Andrew LindsayMBE

Personal information
- Born: Andrew James Ronald Lindsay 25 March 1977 (age 49) Scotland
- Height: 6 ft 1 in (1.85 m)

Sport
- Country: Great Britain
- Sport: Men's rowing
- Event: Eights
- College team: Oxford University Boat Club

Medal record
Representing Great Britain
Men's rowing
Olympic Games
| Gold medal – first place | 2000 Sydney | Eight |

= Andrew Lindsay =

British rower

Andrew James Ronald Lindsay (born 25 March 1977) is a British Olympic gold medal-winning rower and former co-CEO of Telecom Plus, which owns Utility Warehouse.

==Early life==
Lindsay was educated at Eton College, where he first started rowing, and read geography at Brasenose College, Oxford. He rowed in the Oxford blue boat in The Boat Race three times, once as president of the boat club; and in The Childe of Hale, the First VIII of Brasenose College Boat Club.

==Rowing career==
In 1994, Lindsay won bronze at the World Rowing Junior Championships in Munich.
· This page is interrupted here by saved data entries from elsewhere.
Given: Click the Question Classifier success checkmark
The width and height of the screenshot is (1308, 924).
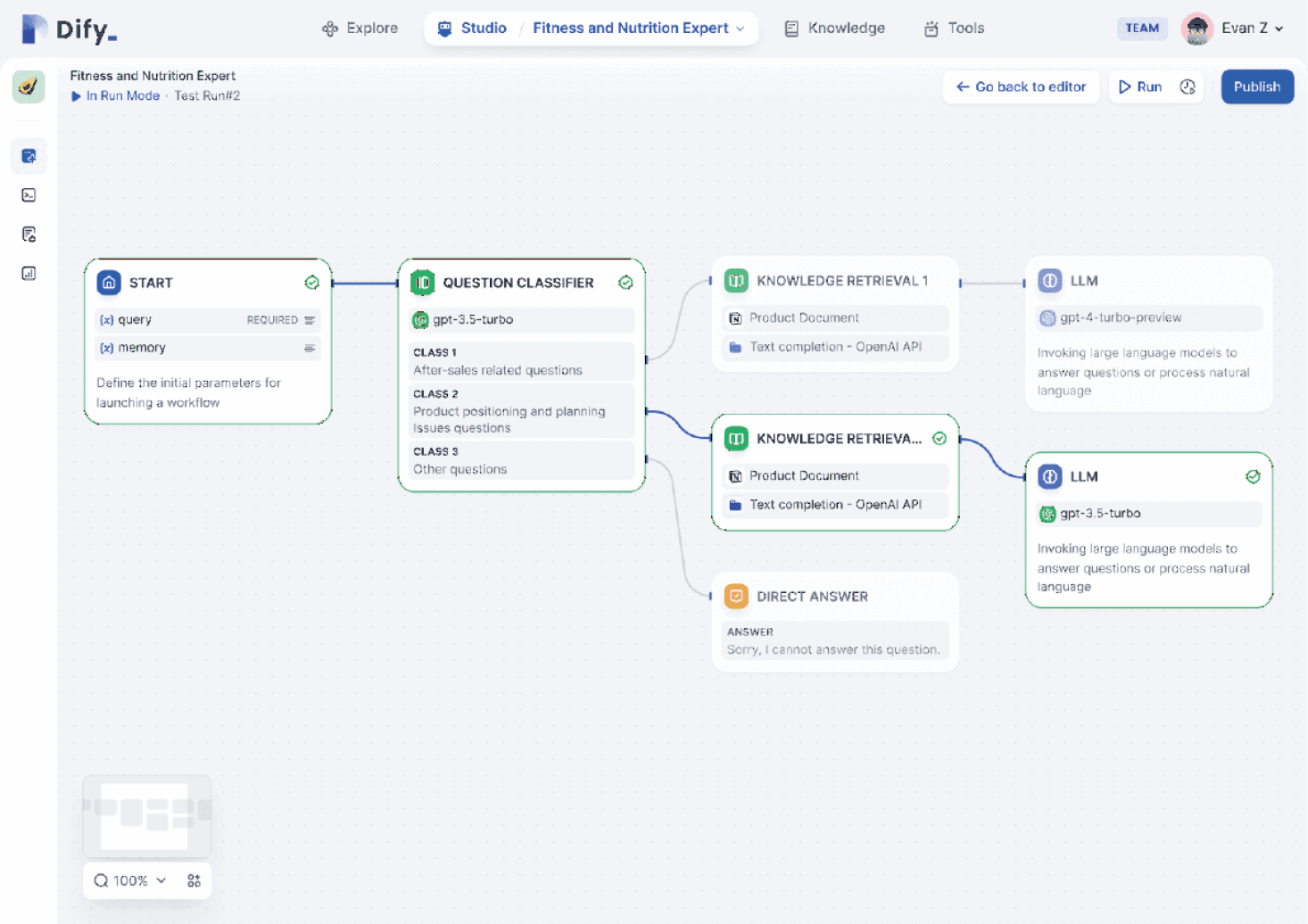Looking at the screenshot, I should [x=625, y=283].
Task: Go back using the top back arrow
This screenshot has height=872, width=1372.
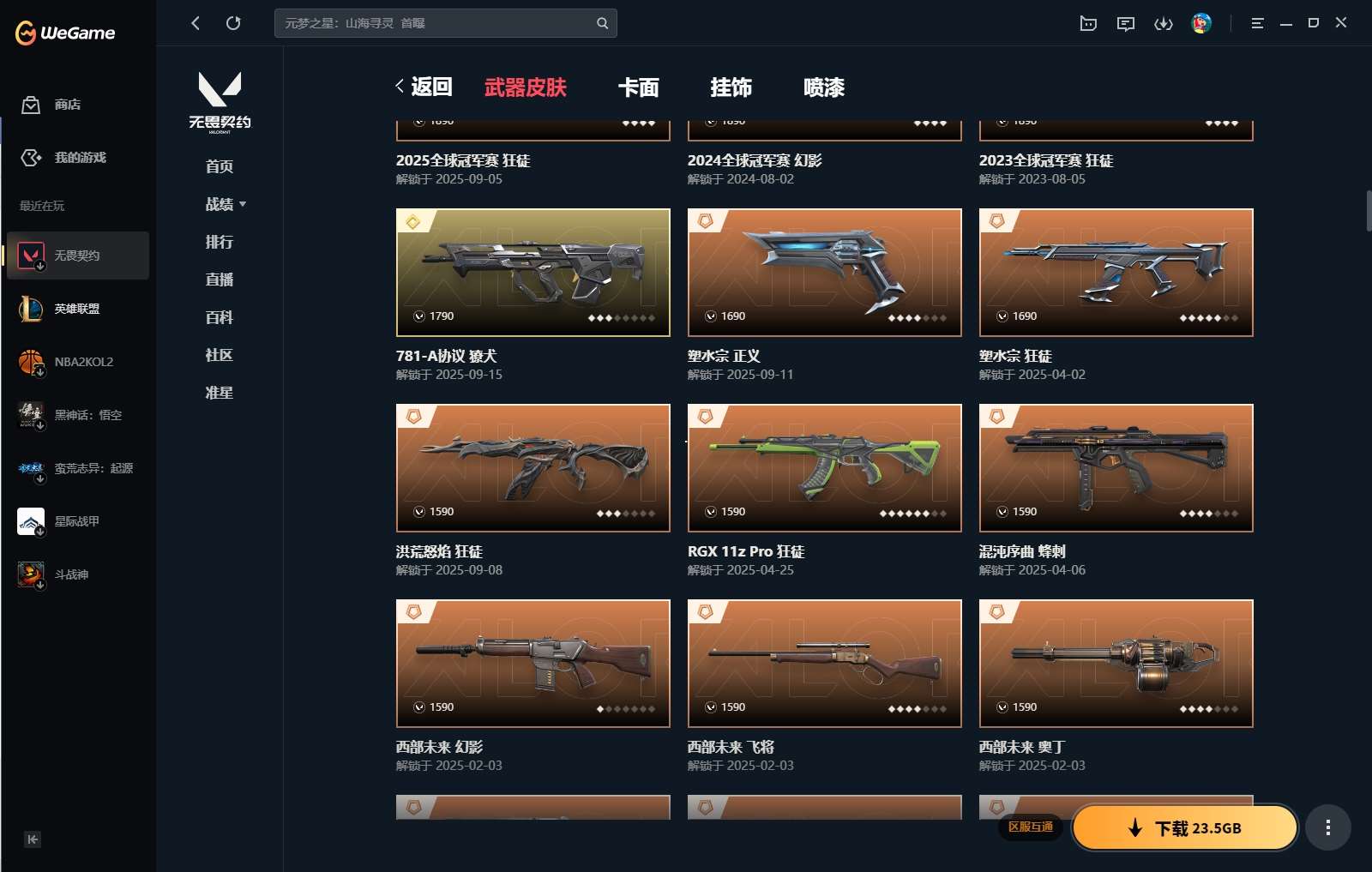Action: 196,23
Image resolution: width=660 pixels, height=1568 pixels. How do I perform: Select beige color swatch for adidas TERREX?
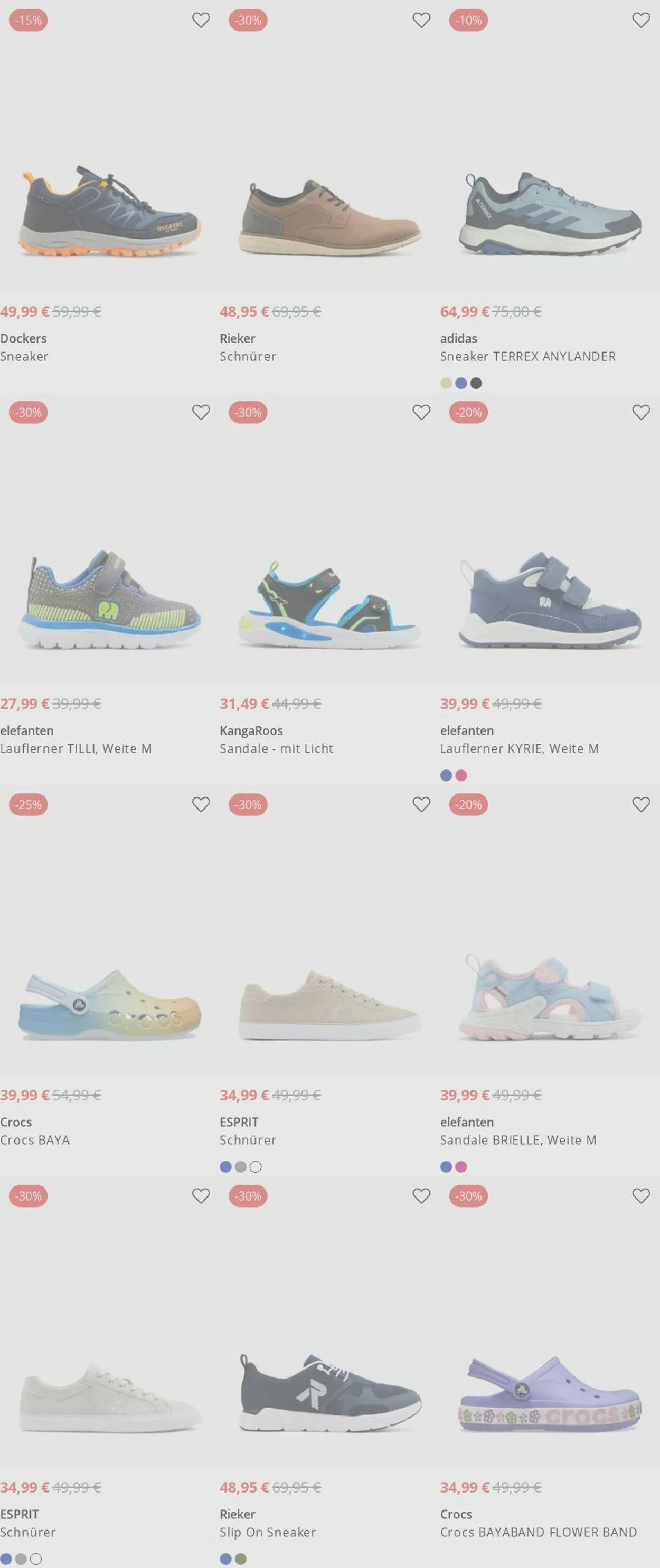coord(446,383)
He won a gold medal in the eight event at the 2000 Summer Olympics in Sydney, as a member of the British rowing team. He was appointed Member of the Order of the British Empire in the 2001 New Year Honours, for services to rowing.

==Business career==
After his Olympic success, Lindsay announced his retirement from competitive rowing and went into business. He worked for Goldman Sachs for three years, and later was managing director of electrical retailer Ryness Electrical where he took part in a management buyout in 2006.

He joined Telecom Plus in 2007; he was the chief operating officer in 2009 and was promoted to chief executive officer in July 2010. Telecom Plus is a multi-utility which trades largely as Utility Warehouse and is a constituent of the FTSE 250 index. Lindsay held the CEO role jointly with Stuart Burnett from 2021, and in 2023 the company announced that Lindsay would step down at the 2024 AGM.